▶ **Document segment**:
We interviewed Joona Selin, the local market specialist at Asian Insiders. He gives us great insights into the local manufacturing industry and uncovers business opportunities for foreign companies.

We hope you’ll get actionable information from this interview.

“What are the main industries in the Philippines?”

Joona Selin: The Philippine industrial profile consists of mining & quarrying, manufacturing, construction, and electricity, gas, and water supply, making up one-third of GDP. Driven by the government’s ‘Build, Build, Build’ infrastructure program, the construction sector has grown double digits since 2017, posting 10.7% growth in the first three quarters of 2019, while contributing 8.1% to GDP.

Manufacturing, on the other hand, contributed 22.6% to GDP as of Q3 2019, while posting a modest 2.3% growth in the first three quarters of 2019. The top 5 categories for manufacturing are:

1. Food manufacturing (USD 14.9B industry, half-year 2019)

▶ **Problems and tasks**:
(a) In the interview on Philippine industries, what share of GDP did manufacturing contribute as of Q3 2019?
(b) Name every sector that the interview on Philippine industries includes in the country's industrial profile.
The listing placed after this text was taken from an unrelated source.

▶ **Data extract**:
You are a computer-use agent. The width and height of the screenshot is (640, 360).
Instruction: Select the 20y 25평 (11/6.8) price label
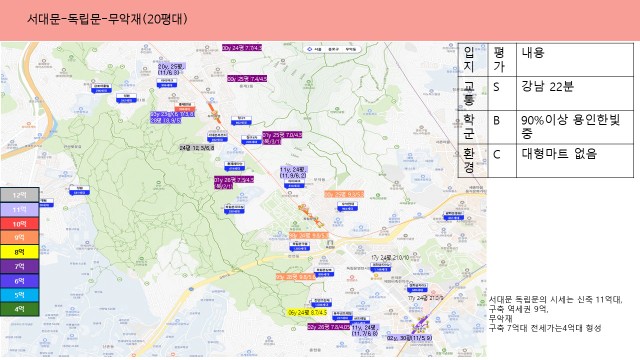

▶ **Task answers**:
(a) 22.6%

(b)
- Mining and quarrying
- Manufacturing
- Construction
- Electricity, gas, and water supply